**Required work:** Retype each entry below, keeping every character the same.

(Source information begins)

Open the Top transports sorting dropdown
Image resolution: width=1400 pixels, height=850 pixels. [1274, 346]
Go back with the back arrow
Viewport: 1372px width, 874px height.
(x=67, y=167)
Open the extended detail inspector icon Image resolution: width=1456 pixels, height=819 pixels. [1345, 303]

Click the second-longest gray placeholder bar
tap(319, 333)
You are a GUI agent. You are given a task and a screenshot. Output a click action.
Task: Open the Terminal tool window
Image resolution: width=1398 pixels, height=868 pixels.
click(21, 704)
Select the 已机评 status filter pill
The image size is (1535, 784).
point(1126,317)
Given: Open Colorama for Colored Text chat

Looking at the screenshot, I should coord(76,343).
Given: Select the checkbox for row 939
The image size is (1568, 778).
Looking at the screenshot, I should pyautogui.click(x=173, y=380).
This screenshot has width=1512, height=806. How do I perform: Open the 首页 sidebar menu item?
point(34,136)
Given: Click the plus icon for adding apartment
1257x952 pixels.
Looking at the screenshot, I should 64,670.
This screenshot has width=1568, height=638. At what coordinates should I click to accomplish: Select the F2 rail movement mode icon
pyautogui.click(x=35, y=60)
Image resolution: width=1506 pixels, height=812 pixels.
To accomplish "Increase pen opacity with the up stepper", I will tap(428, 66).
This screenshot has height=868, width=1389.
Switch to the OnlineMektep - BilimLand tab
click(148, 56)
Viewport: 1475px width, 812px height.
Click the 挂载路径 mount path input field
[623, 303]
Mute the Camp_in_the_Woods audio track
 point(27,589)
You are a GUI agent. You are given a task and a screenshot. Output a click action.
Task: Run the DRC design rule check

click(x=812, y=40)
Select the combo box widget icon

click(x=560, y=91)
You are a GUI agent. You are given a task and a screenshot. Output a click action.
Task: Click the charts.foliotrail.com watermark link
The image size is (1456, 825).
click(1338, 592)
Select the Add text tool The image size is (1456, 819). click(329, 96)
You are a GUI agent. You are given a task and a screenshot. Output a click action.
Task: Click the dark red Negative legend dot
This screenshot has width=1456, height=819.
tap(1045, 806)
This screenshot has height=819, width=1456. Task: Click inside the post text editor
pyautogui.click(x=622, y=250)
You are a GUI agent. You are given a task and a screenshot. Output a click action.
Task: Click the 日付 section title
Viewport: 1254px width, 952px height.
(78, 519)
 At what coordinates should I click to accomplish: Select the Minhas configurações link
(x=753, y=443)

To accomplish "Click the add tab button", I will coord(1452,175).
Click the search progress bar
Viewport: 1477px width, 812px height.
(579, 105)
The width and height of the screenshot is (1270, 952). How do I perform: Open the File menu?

(Source information ends)

**Solution to this problem:**
Open the Top transports sorting dropdown
Image resolution: width=1400 pixels, height=850 pixels. [1274, 346]
Go back with the back arrow
Viewport: 1372px width, 874px height.
(x=67, y=167)
Open the extended detail inspector icon Image resolution: width=1456 pixels, height=819 pixels. [1345, 303]

Click the second-longest gray placeholder bar
tap(319, 333)
You are a GUI agent. You are given a task and a screenshot. Output a click action.
Task: Open the Terminal tool window
Image resolution: width=1398 pixels, height=868 pixels.
click(21, 704)
Select the 已机评 status filter pill
The image size is (1535, 784).
point(1126,317)
Given: Open Colorama for Colored Text chat

Looking at the screenshot, I should coord(76,343).
Given: Select the checkbox for row 939
The image size is (1568, 778).
Looking at the screenshot, I should pyautogui.click(x=173, y=380).
This screenshot has width=1512, height=806. How do I perform: Open the 首页 sidebar menu item?
point(34,136)
Given: Click the plus icon for adding apartment
1257x952 pixels.
Looking at the screenshot, I should 64,670.
This screenshot has width=1568, height=638. At what coordinates should I click to accomplish: Select the F2 rail movement mode icon
pyautogui.click(x=35, y=60)
Image resolution: width=1506 pixels, height=812 pixels.
To accomplish "Increase pen opacity with the up stepper", I will tap(428, 66).
This screenshot has height=868, width=1389.
Switch to the OnlineMektep - BilimLand tab
click(148, 56)
Viewport: 1475px width, 812px height.
Click the 挂载路径 mount path input field
[623, 303]
Mute the Camp_in_the_Woods audio track
 point(27,589)
You are a GUI agent. You are given a task and a screenshot. Output a click action.
Task: Run the DRC design rule check

click(x=812, y=40)
Select the combo box widget icon

click(x=560, y=91)
You are a GUI agent. You are given a task and a screenshot. Output a click action.
Task: Click the charts.foliotrail.com watermark link
The image size is (1456, 825).
click(1338, 592)
Select the Add text tool The image size is (1456, 819). click(329, 96)
You are a GUI agent. You are given a task and a screenshot. Output a click action.
Task: Click the dark red Negative legend dot
This screenshot has width=1456, height=819.
tap(1045, 806)
This screenshot has height=819, width=1456. Task: Click inside the post text editor
pyautogui.click(x=622, y=250)
You are a GUI agent. You are given a task and a screenshot. Output a click action.
Task: Click the 日付 section title
Viewport: 1254px width, 952px height.
(78, 519)
 At what coordinates should I click to accomplish: Select the Minhas configurações link
(x=753, y=443)

To accomplish "Click the add tab button", I will coord(1452,175).
Click the search progress bar
Viewport: 1477px width, 812px height.
(579, 105)
The width and height of the screenshot is (1270, 952). How do I perform: Open the File menu?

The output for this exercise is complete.